Attendees discussed whether innovation in beverage-based GLP-1 delivery formats may, over time, create new adjacent growth opportunities. While still an emerging theme and subject to regulatory and commercial developments, the discussion highlighted how external health trends can influence long-term portfolio strategy and product innovation across the sector.

Scale, M&A and geographic expansion remain key levers

Audience polling during the event revealed the priorities currently shaping boardroom agendas. Product innovation was identified as the most critical growth lever by 39% of attendees, followed by geographic expansion at 32% and M&A at 25%.

Those responses reflect a market in which many companies are balancing organic growth initiatives with selective inorganic opportunities. Acquisitions can accelerate entry into faster-growing niches, while international expansion offers access to new consumer pools beyond domestic markets.

With the European drinks market still fragmented across many subsegments, consolidation is likely to remain an important theme.

Execution still separates winners from the rest

Drawing on A.G. Barr’s experience, Euan Sutherland discussed how growth ultimately depends on consistent execution across commercial, operational and innovation priorities.

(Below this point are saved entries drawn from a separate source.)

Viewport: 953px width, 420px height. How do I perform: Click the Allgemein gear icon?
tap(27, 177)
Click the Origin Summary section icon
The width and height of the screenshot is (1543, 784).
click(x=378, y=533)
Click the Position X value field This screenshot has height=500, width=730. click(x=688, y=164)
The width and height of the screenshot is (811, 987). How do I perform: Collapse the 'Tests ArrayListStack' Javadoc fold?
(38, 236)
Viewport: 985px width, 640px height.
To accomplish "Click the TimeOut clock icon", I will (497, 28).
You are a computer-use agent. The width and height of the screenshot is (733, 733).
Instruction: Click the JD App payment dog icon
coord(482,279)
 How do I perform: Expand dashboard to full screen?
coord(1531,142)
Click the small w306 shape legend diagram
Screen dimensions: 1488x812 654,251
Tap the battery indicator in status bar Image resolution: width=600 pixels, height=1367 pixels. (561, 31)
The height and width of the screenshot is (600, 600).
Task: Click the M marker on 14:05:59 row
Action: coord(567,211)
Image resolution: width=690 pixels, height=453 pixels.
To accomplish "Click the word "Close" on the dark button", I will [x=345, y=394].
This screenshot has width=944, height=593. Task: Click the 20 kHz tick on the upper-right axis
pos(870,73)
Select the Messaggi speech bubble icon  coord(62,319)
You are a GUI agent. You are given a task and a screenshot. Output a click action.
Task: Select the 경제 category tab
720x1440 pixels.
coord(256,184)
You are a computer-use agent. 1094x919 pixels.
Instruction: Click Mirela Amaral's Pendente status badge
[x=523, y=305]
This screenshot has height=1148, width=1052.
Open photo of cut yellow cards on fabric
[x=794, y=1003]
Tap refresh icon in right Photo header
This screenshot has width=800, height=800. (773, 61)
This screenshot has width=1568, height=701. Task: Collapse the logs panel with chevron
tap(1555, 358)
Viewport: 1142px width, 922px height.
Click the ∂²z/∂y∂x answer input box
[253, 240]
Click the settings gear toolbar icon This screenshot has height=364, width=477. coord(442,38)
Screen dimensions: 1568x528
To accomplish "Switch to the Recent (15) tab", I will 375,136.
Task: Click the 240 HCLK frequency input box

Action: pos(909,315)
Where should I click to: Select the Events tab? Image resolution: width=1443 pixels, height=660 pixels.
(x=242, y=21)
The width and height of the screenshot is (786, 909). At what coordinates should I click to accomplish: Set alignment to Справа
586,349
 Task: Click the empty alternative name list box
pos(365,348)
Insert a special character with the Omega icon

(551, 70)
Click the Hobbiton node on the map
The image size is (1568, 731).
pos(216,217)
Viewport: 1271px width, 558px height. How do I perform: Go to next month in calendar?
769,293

That includes investing behind core brands, expanding into adjacent categories, improving channel penetration and maintaining the supply chain capacity needed to support growth. In a market where consumer preferences can shift quickly, pace and adaptability are increasingly valuable capabilities. Strategy creates direction, but execution creates value.

Outlook

The European beverage market remains attractive, but growth is becoming more selective. Companies that can align portfolios to changing consumer needs, build distinctive brands and deploy capital with discipline are likely to outperform.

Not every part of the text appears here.